Only that would not apply to everyone. According to the committee, the hunting rights of ‘traditional owners’ should be retained.
Other key recommendations include that the government introduce additional protections for ‘Aboriginal cultural heritage’ sites and current penalties for ‘cultural destruction’. The committee even recommends a government re-education program that would require hunters to learn about ‘Aboriginal cultural heritage awareness’.
One of the claims made in support of the committee’s proposed restrictions is that bird hunting is a niche practice and only 0.4 per cent of Victorians hold a bird hunting licence.
It is not clear whether the committee questioned how many ‘traditional owners’ are currently exercising their hunting rights. One gets the impression that it would not matter to the committee members, as its position is that one category of Victorian deserves greater protection.
This goes right to the heart of the concern of a growing number of Australians when it comes to the proposed Voice to Parliament, that laws are increasingly being used to separate people into different groups.
Brazen in its divisiveness, the Victorian parliamentary committee said it would be too cruel if Victorians who do not have Indigenous heritage were allowed to continue to hunt, but it would not be too cruel if those Victorians were Indigenous.
The same concerns became a flashpoint in Western Australia recently, with the confusion and concern generated by proposed Indigenous Cultural Heritage laws.
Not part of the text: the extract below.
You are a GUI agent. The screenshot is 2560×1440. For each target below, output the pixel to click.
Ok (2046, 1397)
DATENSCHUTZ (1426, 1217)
These now abandoned reforms would have mandated property owners obtain permission from local Indigenous authorities before even a fence post could have been dug on land only slightly larger than a suburban block.
The Western Australian reforms were abandoned after overwhelming community pressure following statements of the newly appointed Premier Roger Cook let the cat out of the bag saying his ‘cultural heritage laws do the same thing as the Voice.’
Claims that people should be divided and given different rights would become more commonplace if the indigenous-only voice to parliament – a parallel system of political representation based on race – is inserted into the Australian Constitution.
The federal government’s proposed constitutional change would establish the voice and give it the constitutional duty to make ‘representations’ to the Parliament and the executive government. This means the voice would be empowered to intervene at all stages of the lawmaking process – not just the drafting, review, and debate of laws, but also the right to make representations about how laws are enforced.
There is no limit to the scope of matters that the voice may make recommendations. If passed, the Voice would have the right to make representations to the government ‘on matters relating to Aboriginal and Torres Strait Islander peoples’. This, in effect, means any issue because all Indigenous Australians are Australians, and the law applies to all Australians equally – or at least it should.
Any disputes in the lawmaking process between the Canberra Voice to pParliament and the elected Parliament will not be resolved democratically. Because the Canberra Voice to Parliament will be enshrined in the Constitution, it will be the High Court that will determine the scope, rights, and powers of the Voice and adjudicate disputes.
The Victorian bird hunting inquiry demonstrates how issues of general concern can quickly be hijacked by activists pushing a divisive agenda and demands for separate treatment can be accommodated by dismantling the principle of equality before the law. At the referendum on October 14, 2023, this could become a permanent feature of our way of life.